> **Brief**
Using the material that follows, output exactly the lines from the one containing "sexualidad (81, 317)" through the one containing "[Блок кода] (45, 1333)", with both ends kept.

------------------------

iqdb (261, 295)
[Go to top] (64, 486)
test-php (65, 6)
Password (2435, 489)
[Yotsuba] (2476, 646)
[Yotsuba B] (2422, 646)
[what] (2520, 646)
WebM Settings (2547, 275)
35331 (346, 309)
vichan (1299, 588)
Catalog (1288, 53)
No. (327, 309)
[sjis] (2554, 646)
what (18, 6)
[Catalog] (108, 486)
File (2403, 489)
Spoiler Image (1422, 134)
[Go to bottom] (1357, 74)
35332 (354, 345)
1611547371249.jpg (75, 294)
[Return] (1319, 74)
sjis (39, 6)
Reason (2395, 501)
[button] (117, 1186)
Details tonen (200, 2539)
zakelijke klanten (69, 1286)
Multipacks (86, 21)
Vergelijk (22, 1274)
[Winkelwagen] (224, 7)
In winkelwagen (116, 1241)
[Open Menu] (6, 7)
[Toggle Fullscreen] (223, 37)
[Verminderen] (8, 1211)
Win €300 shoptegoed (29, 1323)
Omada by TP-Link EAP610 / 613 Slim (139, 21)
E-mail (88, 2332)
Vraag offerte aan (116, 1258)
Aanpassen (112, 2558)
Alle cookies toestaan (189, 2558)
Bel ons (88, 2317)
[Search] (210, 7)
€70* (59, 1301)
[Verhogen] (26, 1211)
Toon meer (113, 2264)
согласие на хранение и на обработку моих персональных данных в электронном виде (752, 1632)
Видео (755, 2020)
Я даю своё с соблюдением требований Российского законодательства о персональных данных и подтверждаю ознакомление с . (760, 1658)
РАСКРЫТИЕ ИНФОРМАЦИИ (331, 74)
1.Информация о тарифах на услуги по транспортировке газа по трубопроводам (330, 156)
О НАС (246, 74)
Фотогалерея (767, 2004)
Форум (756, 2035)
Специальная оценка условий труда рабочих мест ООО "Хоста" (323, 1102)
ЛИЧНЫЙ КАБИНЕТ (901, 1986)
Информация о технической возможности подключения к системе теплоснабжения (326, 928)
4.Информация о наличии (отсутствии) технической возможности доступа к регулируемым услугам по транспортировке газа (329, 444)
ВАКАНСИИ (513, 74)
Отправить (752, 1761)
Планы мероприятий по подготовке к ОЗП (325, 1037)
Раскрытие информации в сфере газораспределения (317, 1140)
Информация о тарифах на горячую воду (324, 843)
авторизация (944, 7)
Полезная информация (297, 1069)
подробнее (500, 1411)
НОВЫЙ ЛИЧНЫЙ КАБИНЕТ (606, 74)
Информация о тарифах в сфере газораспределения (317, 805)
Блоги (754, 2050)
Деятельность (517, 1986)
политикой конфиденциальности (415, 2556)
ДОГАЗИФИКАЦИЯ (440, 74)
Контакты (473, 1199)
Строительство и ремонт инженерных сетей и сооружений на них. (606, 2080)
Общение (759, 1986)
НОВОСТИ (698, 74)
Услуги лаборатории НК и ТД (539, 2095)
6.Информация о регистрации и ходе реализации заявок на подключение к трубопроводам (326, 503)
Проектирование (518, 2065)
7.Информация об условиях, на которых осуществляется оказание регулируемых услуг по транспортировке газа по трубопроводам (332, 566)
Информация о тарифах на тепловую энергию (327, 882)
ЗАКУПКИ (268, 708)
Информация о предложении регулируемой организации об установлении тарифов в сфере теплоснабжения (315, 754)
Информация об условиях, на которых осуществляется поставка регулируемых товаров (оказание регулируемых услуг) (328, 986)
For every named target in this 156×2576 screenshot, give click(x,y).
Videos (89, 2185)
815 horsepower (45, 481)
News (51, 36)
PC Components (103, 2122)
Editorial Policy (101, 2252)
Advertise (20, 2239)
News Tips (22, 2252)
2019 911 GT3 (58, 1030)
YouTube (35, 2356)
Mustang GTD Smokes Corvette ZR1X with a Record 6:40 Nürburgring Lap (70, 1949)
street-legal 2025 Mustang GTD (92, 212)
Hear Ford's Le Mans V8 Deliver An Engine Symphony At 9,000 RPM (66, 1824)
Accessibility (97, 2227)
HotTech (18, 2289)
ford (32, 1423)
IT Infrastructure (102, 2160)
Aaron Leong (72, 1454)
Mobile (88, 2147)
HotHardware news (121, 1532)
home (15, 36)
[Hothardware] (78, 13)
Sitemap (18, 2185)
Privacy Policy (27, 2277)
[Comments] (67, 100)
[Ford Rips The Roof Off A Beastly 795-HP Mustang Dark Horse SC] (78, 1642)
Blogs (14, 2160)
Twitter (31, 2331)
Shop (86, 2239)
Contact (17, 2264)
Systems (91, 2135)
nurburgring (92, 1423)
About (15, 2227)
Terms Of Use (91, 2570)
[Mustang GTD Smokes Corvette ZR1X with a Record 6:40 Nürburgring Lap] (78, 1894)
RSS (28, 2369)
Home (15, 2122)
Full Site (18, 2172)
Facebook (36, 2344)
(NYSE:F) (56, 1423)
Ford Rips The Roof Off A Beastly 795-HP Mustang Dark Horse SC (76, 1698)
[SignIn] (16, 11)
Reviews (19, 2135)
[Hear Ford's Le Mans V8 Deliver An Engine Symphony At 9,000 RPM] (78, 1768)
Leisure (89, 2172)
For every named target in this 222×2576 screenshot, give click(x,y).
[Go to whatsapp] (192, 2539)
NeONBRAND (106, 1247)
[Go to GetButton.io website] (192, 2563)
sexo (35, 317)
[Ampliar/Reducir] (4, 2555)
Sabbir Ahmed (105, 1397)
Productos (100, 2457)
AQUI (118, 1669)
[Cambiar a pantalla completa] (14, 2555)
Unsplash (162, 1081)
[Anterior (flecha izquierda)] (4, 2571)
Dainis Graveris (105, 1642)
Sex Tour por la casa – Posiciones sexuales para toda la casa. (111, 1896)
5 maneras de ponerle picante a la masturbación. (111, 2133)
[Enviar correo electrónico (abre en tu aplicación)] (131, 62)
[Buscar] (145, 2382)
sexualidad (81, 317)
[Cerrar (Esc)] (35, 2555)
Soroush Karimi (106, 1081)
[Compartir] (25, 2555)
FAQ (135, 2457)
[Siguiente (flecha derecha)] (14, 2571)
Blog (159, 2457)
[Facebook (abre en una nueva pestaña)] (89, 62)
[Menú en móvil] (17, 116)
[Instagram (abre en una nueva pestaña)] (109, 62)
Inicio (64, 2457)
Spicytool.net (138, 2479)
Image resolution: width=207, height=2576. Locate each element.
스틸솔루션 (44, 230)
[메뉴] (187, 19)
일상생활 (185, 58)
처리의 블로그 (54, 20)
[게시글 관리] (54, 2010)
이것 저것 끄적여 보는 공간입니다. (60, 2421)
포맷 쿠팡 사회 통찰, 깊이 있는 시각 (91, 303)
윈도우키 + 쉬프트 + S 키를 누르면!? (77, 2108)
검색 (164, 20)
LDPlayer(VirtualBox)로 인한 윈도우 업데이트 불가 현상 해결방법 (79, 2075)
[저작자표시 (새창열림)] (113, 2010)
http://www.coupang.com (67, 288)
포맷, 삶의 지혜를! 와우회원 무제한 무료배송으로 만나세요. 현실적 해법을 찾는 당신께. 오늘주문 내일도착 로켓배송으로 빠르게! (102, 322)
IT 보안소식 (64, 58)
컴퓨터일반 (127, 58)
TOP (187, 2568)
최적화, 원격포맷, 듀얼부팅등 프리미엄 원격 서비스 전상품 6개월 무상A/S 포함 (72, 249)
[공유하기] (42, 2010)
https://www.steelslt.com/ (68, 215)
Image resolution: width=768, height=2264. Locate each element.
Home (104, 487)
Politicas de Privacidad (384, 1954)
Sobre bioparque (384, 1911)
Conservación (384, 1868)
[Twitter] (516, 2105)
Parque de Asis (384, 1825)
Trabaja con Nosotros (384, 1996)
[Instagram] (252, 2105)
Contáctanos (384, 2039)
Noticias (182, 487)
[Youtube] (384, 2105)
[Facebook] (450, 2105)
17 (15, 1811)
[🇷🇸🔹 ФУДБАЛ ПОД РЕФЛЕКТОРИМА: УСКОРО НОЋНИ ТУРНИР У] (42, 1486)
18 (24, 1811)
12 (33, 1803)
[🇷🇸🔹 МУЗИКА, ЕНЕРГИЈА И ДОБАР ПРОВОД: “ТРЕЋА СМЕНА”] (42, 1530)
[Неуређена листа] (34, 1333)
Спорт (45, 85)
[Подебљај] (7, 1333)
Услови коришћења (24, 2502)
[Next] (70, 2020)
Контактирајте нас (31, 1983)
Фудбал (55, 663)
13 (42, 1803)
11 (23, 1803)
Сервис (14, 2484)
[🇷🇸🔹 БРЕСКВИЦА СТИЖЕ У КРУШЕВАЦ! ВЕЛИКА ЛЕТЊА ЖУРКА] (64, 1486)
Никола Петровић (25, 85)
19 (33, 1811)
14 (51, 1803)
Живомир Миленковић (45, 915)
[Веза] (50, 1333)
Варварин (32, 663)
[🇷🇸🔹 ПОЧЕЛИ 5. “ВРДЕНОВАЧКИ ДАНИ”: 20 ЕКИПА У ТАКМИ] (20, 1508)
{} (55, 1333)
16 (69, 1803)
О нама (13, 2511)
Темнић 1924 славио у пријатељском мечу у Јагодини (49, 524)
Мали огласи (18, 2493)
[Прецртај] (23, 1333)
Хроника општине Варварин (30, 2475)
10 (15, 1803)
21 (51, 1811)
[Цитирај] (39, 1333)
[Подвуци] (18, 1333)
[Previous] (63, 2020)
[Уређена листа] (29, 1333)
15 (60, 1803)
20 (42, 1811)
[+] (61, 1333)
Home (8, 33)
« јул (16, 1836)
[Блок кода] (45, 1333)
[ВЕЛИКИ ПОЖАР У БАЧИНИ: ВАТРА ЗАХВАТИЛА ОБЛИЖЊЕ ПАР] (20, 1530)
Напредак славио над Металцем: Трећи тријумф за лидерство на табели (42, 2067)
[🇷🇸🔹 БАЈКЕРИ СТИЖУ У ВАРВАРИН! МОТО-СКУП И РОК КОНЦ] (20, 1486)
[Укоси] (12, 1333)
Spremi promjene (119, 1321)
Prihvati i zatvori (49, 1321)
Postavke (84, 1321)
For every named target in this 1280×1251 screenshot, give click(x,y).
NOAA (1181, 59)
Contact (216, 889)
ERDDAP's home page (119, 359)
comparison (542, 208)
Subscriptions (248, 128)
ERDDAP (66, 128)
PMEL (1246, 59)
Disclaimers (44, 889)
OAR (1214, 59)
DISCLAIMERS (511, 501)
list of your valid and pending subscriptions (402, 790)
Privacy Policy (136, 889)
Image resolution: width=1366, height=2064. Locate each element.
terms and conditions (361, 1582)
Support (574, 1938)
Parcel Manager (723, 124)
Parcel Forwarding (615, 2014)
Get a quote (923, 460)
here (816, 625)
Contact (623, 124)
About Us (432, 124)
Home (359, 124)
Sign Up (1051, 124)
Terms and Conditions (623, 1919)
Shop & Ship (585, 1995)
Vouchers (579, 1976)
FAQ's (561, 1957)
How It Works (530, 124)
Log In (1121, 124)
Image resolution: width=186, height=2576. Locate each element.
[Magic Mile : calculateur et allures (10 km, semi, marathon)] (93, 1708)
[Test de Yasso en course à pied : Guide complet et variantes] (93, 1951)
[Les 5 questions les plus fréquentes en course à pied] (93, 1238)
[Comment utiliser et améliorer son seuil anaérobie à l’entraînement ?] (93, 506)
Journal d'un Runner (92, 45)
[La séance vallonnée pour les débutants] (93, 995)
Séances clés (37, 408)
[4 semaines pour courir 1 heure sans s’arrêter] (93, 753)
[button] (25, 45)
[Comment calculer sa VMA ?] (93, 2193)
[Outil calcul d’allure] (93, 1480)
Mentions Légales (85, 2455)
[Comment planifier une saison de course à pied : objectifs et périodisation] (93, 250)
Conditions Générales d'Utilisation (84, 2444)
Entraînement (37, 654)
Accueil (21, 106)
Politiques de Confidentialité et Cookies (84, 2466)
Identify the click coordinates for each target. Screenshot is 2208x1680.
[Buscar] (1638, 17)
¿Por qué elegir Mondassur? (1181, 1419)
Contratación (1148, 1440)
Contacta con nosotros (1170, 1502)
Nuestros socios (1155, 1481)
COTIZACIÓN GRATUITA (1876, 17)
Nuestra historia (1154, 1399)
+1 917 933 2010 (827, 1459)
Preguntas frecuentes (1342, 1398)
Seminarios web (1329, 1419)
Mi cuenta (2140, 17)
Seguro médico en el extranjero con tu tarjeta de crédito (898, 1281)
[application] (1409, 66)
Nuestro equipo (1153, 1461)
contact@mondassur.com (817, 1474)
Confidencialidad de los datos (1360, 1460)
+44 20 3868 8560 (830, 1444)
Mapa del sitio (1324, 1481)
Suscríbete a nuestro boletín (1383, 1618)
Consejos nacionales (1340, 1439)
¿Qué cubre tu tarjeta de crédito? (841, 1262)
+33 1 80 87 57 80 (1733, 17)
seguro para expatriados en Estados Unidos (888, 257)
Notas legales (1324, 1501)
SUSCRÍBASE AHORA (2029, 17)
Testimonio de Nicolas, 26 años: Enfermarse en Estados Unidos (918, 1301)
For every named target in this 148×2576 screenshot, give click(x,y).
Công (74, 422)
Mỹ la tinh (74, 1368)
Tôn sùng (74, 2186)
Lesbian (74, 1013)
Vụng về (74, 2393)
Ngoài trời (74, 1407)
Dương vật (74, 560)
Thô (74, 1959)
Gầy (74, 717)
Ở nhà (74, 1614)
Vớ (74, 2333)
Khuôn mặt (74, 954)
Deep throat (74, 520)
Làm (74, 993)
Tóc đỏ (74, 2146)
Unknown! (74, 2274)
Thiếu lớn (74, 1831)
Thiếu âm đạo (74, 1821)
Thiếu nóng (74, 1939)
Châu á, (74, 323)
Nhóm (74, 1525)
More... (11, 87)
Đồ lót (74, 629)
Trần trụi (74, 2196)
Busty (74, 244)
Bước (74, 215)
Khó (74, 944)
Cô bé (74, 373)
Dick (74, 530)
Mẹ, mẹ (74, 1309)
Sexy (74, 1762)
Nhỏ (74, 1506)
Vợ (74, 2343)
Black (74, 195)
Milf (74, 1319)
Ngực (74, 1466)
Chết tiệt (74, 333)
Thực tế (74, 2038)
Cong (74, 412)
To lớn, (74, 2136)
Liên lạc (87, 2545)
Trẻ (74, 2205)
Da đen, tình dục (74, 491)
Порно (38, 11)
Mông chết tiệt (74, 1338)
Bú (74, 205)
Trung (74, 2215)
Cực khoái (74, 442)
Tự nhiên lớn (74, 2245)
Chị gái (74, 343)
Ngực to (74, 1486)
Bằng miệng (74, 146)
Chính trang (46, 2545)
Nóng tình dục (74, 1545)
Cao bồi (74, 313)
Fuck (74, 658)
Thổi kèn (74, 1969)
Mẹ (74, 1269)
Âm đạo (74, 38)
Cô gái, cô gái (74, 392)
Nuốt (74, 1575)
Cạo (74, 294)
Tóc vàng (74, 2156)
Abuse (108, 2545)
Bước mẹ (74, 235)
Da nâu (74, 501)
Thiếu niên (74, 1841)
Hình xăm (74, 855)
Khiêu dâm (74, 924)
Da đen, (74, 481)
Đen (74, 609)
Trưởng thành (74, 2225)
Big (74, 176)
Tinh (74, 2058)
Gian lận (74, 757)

------------------------

> **The answer**
sexualidad (81, 317)
[Cerrar (Esc)] (35, 2555)
Soroush Karimi (106, 1081)
[Compartir] (25, 2555)
FAQ (135, 2457)
[Siguiente (flecha derecha)] (14, 2571)
Blog (159, 2457)
[Facebook (abre en una nueva pestaña)] (89, 62)
[Menú en móvil] (17, 116)
[Instagram (abre en una nueva pestaña)] (109, 62)
Inicio (64, 2457)
Spicytool.net (138, 2479)
Image resolution: width=207, height=2576. Locate each element.
스틸솔루션 (44, 230)
[메뉴] (187, 19)
일상생활 (185, 58)
처리의 블로그 (54, 20)
[게시글 관리] (54, 2010)
이것 저것 끄적여 보는 공간입니다. (60, 2421)
포맷 쿠팡 사회 통찰, 깊이 있는 시각 (91, 303)
윈도우키 + 쉬프트 + S 키를 누르면!? (77, 2108)
검색 (164, 20)
LDPlayer(VirtualBox)로 인한 윈도우 업데이트 불가 현상 해결방법 (79, 2075)
[저작자표시 (새창열림)] (113, 2010)
http://www.coupang.com (67, 288)
포맷, 삶의 지혜를! 와우회원 무제한 무료배송으로 만나세요. 현실적 해법을 찾는 당신께. 오늘주문 내일도착 로켓배송으로 빠르게! (102, 322)
IT 보안소식 (64, 58)
컴퓨터일반 (127, 58)
TOP (187, 2568)
최적화, 원격포맷, 듀얼부팅등 프리미엄 원격 서비스 전상품 6개월 무상A/S 포함 (72, 249)
[공유하기] (42, 2010)
https://www.steelslt.com/ (68, 215)
Image resolution: width=768, height=2264. Locate each element.
Home (104, 487)
Politicas de Privacidad (384, 1954)
Sobre bioparque (384, 1911)
Conservación (384, 1868)
[Twitter] (516, 2105)
Parque de Asis (384, 1825)
Trabaja con Nosotros (384, 1996)
[Instagram] (252, 2105)
Contáctanos (384, 2039)
Noticias (182, 487)
[Youtube] (384, 2105)
[Facebook] (450, 2105)
17 (15, 1811)
[🇷🇸🔹 ФУДБАЛ ПОД РЕФЛЕКТОРИМА: УСКОРО НОЋНИ ТУРНИР У] (42, 1486)
18 (24, 1811)
12 (33, 1803)
[🇷🇸🔹 МУЗИКА, ЕНЕРГИЈА И ДОБАР ПРОВОД: “ТРЕЋА СМЕНА”] (42, 1530)
[Неуређена листа] (34, 1333)
Спорт (45, 85)
[Подебљај] (7, 1333)
Услови коришћења (24, 2502)
[Next] (70, 2020)
Контактирајте нас (31, 1983)
Фудбал (55, 663)
13 (42, 1803)
11 (23, 1803)
Сервис (14, 2484)
[🇷🇸🔹 БРЕСКВИЦА СТИЖЕ У КРУШЕВАЦ! ВЕЛИКА ЛЕТЊА ЖУРКА] (64, 1486)
Никола Петровић (25, 85)
19 (33, 1811)
14 (51, 1803)
Живомир Миленковић (45, 915)
[Веза] (50, 1333)
Варварин (32, 663)
[🇷🇸🔹 ПОЧЕЛИ 5. “ВРДЕНОВАЧКИ ДАНИ”: 20 ЕКИПА У ТАКМИ] (20, 1508)
{} (55, 1333)
16 (69, 1803)
О нама (13, 2511)
Темнић 1924 славио у пријатељском мечу у Јагодини (49, 524)
Мали огласи (18, 2493)
[Прецртај] (23, 1333)
Хроника општине Варварин (30, 2475)
10 (15, 1803)
21 (51, 1811)
[Цитирај] (39, 1333)
[Подвуци] (18, 1333)
[Previous] (63, 2020)
[Уређена листа] (29, 1333)
15 (60, 1803)
20 (42, 1811)
[+] (61, 1333)
Home (8, 33)
« јул (16, 1836)
[Блок кода] (45, 1333)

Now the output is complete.